From Piacenza's valleys here there are some hamlets not to miss
In the Early Middle Ages, Bobbio, that became a city in 1014 after the Gold Bull issued by Frederick II, was one of the most important religious sites in Italy. The medieval charm of the ancient village, that is peppered with narrow streets, lovely stone houses and handsome palaces, testifies to the region’s wealth, and indicates a long-standing tradition of art, culture and science. Idyllically set just in the heart of the so-called Via degli Abati (Abbots’ Route), Bobbio develops around the ancient monastery of San Colombano, and is totally surrounded by the glorious landscapes of Val Trebbia, what makes it one of the most famous tourist destinations in the province of Piacenza. The Abbey is named after the Irish saint who flocked there and left an indelible mark on the city’s culture. It is the city’s most representative landmark together with the irregular profile of its Ponte Gobbo. Legend has it that this bridge was the place where San Colombano met the Devil. Marco Bellocchio, an acclaimed director who spent his childhood and summer holidays in Bobbio, chose the city as the set of some of his best films, and established Bobbio Film Festival and Laboratorio di Fare Cinema there.

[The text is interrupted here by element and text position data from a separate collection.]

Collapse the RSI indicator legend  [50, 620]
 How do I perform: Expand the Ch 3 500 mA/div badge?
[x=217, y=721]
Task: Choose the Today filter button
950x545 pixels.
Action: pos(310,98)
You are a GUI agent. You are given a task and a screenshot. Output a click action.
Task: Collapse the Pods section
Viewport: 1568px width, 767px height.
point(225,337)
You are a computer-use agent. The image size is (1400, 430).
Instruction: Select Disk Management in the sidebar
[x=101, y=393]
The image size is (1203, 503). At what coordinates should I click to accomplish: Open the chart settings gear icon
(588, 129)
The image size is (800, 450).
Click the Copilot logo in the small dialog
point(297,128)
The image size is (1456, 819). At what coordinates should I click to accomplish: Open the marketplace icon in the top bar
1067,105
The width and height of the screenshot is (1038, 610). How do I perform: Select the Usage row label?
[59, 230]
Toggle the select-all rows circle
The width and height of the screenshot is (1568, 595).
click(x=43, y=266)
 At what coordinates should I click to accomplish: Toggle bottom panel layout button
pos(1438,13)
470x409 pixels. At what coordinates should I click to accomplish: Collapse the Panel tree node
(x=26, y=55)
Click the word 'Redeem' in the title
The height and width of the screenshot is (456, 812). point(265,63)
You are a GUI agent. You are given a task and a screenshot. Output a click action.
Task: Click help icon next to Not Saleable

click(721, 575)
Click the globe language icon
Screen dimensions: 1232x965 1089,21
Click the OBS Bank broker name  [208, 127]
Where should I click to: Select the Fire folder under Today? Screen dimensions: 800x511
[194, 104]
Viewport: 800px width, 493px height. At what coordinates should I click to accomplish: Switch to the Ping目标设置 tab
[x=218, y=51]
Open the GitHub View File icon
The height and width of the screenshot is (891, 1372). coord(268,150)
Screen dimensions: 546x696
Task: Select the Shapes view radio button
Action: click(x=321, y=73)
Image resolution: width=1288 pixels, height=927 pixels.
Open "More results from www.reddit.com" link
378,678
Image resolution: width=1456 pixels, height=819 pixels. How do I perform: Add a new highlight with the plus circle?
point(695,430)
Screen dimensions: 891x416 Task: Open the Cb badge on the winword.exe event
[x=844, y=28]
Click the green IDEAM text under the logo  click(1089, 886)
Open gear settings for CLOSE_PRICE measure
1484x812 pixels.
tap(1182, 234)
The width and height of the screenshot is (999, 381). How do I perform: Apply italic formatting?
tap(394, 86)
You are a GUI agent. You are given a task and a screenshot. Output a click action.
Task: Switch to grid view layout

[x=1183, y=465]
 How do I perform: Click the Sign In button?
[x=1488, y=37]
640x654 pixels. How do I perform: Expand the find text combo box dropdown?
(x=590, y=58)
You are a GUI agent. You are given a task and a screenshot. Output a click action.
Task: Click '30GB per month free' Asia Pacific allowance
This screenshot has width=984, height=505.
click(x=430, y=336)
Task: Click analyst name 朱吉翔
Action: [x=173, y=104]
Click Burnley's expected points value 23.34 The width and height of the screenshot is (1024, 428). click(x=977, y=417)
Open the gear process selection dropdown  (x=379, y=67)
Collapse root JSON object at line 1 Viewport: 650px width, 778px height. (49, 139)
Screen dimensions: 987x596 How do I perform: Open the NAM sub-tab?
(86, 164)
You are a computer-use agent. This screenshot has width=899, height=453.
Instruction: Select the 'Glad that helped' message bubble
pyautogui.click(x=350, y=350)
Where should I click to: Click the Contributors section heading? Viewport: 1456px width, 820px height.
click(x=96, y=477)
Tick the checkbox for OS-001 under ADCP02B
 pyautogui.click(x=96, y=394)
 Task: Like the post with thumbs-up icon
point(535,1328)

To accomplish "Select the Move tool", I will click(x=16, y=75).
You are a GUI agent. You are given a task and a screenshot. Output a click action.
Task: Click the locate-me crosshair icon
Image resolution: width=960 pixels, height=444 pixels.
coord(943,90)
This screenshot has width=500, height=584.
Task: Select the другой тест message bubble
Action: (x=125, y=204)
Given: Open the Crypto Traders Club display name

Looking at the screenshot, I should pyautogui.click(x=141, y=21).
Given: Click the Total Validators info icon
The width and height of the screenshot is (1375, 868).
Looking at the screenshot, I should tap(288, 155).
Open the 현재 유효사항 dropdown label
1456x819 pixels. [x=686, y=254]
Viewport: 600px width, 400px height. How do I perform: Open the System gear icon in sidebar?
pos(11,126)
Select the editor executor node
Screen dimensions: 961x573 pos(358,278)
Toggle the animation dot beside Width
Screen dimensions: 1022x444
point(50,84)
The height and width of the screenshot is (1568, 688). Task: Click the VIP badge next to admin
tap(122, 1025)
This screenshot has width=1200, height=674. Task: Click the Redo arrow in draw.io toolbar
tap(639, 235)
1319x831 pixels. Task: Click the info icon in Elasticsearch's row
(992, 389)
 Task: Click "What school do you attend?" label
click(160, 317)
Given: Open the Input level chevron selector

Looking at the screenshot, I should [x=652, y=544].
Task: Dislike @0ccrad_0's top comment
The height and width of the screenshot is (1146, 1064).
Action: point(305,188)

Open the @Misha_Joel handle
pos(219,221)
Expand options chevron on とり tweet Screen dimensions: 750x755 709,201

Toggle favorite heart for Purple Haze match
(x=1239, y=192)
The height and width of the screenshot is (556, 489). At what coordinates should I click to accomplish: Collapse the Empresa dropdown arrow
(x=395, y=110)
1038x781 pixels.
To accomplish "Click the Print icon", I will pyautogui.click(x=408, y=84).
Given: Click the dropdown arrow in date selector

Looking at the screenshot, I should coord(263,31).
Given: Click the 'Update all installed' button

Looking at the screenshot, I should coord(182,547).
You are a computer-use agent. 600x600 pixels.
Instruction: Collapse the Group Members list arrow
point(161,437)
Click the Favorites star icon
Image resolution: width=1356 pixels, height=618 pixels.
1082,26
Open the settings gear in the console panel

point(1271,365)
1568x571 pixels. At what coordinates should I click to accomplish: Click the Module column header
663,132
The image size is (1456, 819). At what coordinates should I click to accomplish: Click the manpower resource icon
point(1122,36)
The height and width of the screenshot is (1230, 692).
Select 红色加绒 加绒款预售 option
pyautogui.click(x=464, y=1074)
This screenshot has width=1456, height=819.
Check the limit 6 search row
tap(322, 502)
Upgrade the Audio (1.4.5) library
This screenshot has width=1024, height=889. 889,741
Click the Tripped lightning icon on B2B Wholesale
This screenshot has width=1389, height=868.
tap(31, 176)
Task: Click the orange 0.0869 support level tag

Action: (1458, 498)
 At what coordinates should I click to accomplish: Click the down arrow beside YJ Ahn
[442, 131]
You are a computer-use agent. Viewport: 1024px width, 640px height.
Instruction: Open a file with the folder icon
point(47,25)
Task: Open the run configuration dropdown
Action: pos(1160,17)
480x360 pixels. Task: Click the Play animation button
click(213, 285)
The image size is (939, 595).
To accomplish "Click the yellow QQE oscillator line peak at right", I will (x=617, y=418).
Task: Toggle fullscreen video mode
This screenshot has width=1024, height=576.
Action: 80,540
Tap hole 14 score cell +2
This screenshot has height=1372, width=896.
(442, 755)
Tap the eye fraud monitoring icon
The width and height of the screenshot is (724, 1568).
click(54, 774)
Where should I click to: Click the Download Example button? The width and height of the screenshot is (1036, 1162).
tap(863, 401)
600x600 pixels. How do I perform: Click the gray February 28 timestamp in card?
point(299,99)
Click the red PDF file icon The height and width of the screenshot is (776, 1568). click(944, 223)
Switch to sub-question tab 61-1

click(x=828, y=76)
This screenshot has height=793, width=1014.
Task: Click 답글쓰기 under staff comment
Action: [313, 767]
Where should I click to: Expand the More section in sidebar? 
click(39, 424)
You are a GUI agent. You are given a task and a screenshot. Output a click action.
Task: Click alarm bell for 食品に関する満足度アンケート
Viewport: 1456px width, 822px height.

Tucked into beautiful folded hills, Castell’Arquato is one of the prettiest medieval villages in the countryside south of the river Po. Day visitors come at the weekends to explore its mysterious lanes and picturesque stone houses. The municipal square, that develops in the upper part of the town, is dominated by the impressive Rocca Viscontea, that once suited defensive purposes, the Collegiate Church of Santa Maria Assunta, a Romanesque building featuring some Gothic and Renaissance elements too, Palazzo del Podestà and the Museum of the Collegiate Church. Castell’Arquato’s fascinating medieval atmosphere made it the ideal location for both costume-drama films, such as Lady Hawk by Richard Donner, and important historical recollections, that are often held here all year round.
Vigoleno, that is idyllically set on the top of an impressive rock spur that rises halfway between Piacenza’s Geological Reserve and the Fluvial Park of the river Stirone, is one of the most fascinating medieval villages of the province of Piacenza. It still gazes across the countryside from on high, and boasts breathtaking views over the vine-clad hills of the surrounding area. Walking down its winding lanes and narrow streets, visitors will have the possibility to enjoy the fascinating beauty that permeates every nook and cranny of the village. The central square is dominated by the Oratory of Madonna delle Grazie and by the Parish Church of San Giorgio, the latter being one of the most important examples of sacred Romanesque architecture of the whole territory crossed by the Via Francigena.